■ What is required
Within the entries below, find each line containing the word "Task" and copy it.

■ Records shown
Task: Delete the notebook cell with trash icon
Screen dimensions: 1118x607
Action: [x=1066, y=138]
...
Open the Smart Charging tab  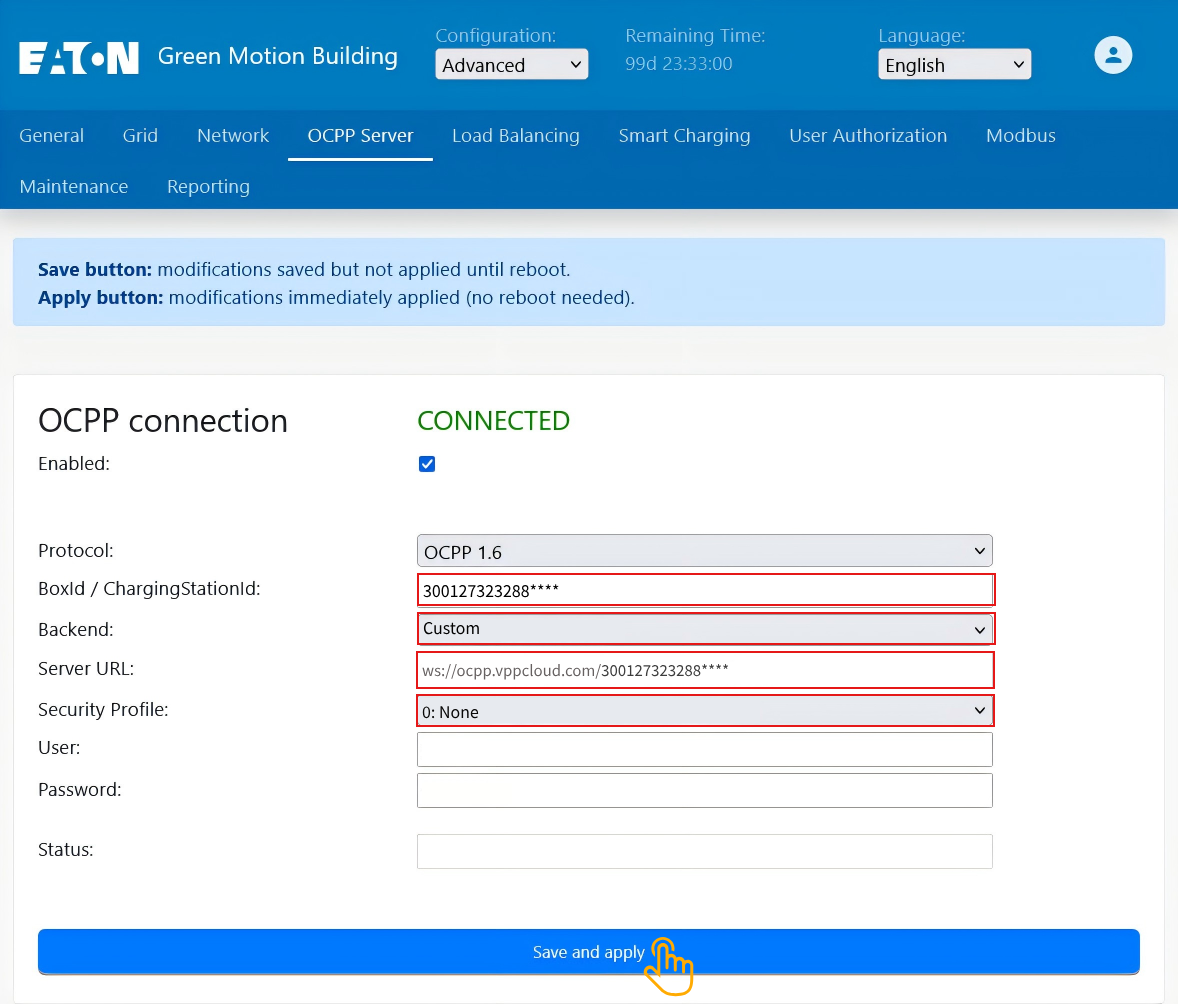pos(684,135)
--
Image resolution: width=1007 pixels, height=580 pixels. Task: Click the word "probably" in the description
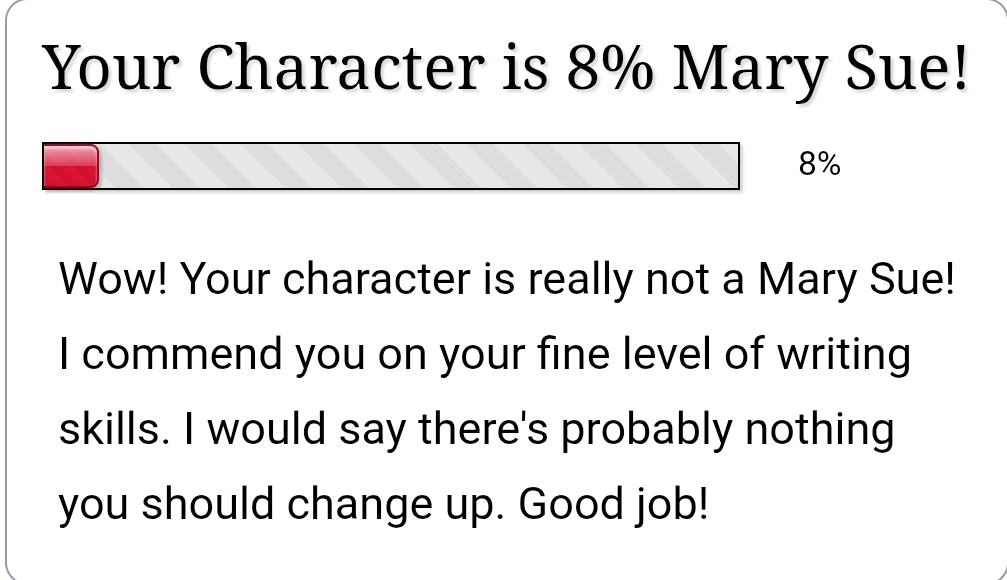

■ Written answer
Task: Delete the notebook cell with trash icon
Image resolution: width=1007 pixels, height=580 pixels. Task: Click the word "probably" in the description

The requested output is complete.